Par Bernard KRON
Je voudrais pour ce faire revenir sur l’époque des concours élitistes, en particulier de l’Internat des hôpitaux. On pouvait le passer dès la réussite de celui de l’Externat permettant d’être nommé dès la cinquième année de médecine. Les gardes étaient fréquentes, de l’ordre de deux à trois par semaine avec un réel bénéfice formateur. On y était responsable de l’accueil, du diagnostic et des soins que l’on pensait être capable de faire sous condition qu’une anesthésie générale ne soit pas nécessaire.
La petite chirurgie n’avait plus de secrets au bout de quelques mois mais les nuits sans sommeil étaient fréquentes. Le diagnostic d’une urgence abdominale n’avait plus de secrets à cette époque qui ne connaissait pas le scanner ou l’échographie ! En cas d’anesthésie générale, la présence du chef-de-clinique était obligatoire. Très compétent, il nous formait en nous laissant opérer sous sa direction.
On vivait quasiment à plein temps à l’hôpital dans un milieu fermé, monde clos qui allait former notre propre univers pendant plus de dix ans.

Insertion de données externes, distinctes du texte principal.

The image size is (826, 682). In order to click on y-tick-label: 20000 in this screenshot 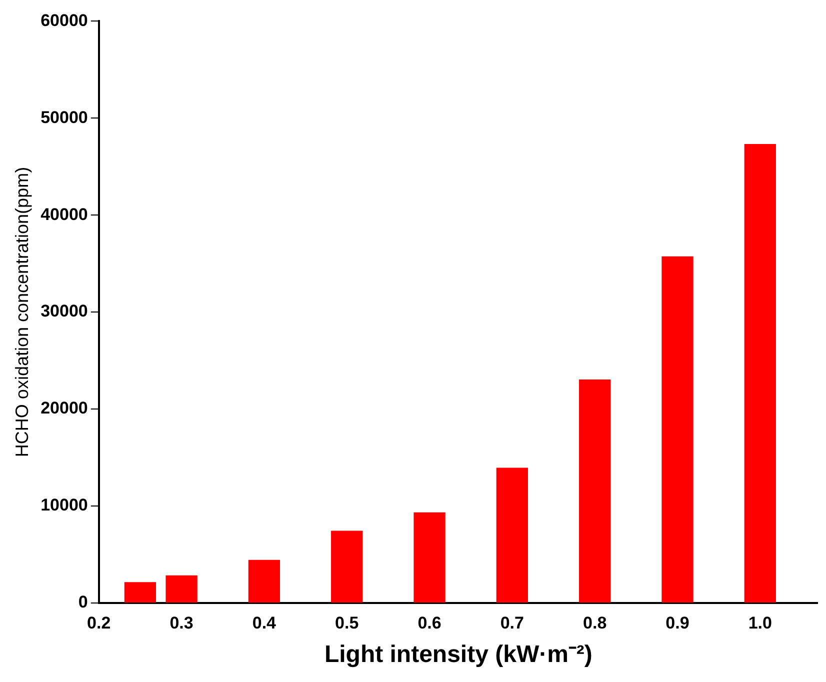, I will do `click(64, 408)`.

Le repos compensateur tant prôné ne nous effleurait pas !
Les complications postopératoires n’étaient pas très fréquentes et ne surprenaient pas les patients car on était encore pour quelques temps un peu des magiciens. Il n’y avait de leur part aucune plainte, sauf lors de fautes réelles et avérées, ce qui était quand-même très rare. Aider le patron pour une opération était un honneur. Souvent, nous avions alors la responsabilité des nœuds pour l’hémostase des vaisseaux et de la suture finale de l’incision sous son contrôle et ses conseils.
Cette époque est révolue et nombre d’Internes finissent leur Internat sans avoir fait ce type de chirurgie. Le compagnonnage en salle d’opération, base de la formation est peu à peu remplacé par les simulateurs, les mannequins et l’apprentissage sur l’animal.

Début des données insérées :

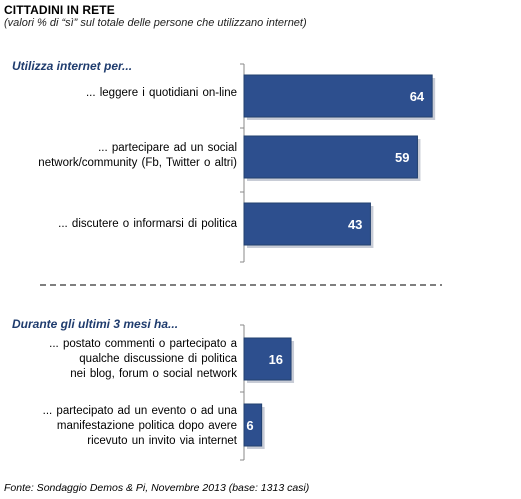 This screenshot has width=521, height=499. Describe the element at coordinates (355, 224) in the screenshot. I see `bar-value-label: 43` at that location.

La chirurgie viscérale n’est plus la voie royale que nous avions connue. Elle nécessite des semaines de 70 à 100 heures pendant l’internat et le clinicat pour la dominer compte tenu des évolutions technologiques. La robotique, l’ultra spécialisation et la formation de plus en plus tardive (j’avais 29 ans le jour de mon installation en clinique) pose donc avec acuité la question que je décris dans mon livre Chirurgie chronique d’une mort programmée : « Serons-nous soignés demain ? »
Il faut ainsi peut-être revenir en arrière pour certaines spécialités et revoir de fond en comble les études de médecine.